The man was sentenced to one to 15 years in prison in January of 2003 after pleading guilty to armed robbery, Wallentine said. He was released on parole seven months ago.
Wednesday night he was allegedly in a chat room and struck up a conversation with someone he thought was a 13-year-old girl whose parents had gone to bed.
"This guy was unrestrained in his language and clarity of what he wanted," Wallentine said. "He was explicit, direct and very pornographic in his language."
The man told the undercover officer to meet him at a church near his West Valley house, Wallentine said.
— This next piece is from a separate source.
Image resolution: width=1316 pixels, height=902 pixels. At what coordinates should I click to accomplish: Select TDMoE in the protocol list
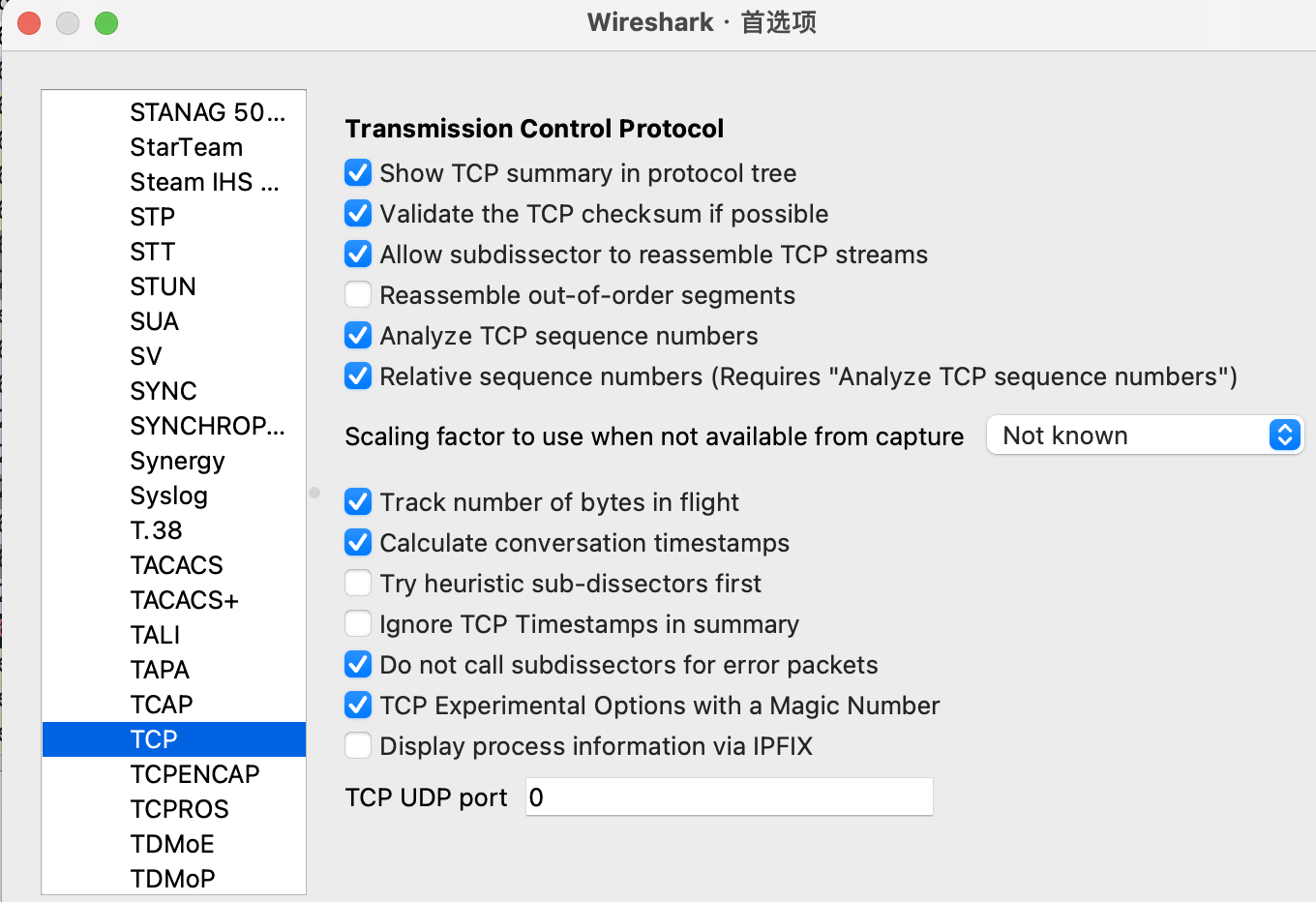(172, 844)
Officers kept surveillance on the man as he waited at the church.
Moments after he left the church believing he had been stood up, police pulled him over and arrested him.
Because of the recent media attention on the number of people arrested for trying to arrange meetings with supposed 13-year-old girls, Wallentine admitted he had been asked recently whether posing as a 13-year-old would be a giveaway.
"You would think (the perpetrators) would catch on," he said. "We don't seem to be slowing down."
Of the three major chat room providers, Wallentine said his detectives determined that half to two-thirds of people using them from after school to the late night hours are people representing themselves as 13 and 14 year old girls.
Wallentine said if he had the manpower to put more undercover detectives in chat rooms he would most likely catch even more criminals.
"It's remarkable every time we cast our bread upon on the waters one or more perpetrators pop up," he said.
Wallentine is grateful nothing happened to a juvenile in this case and hopes this incident might serve as a reminder to them to be careful because they don't always know who they're talking to in chat rooms.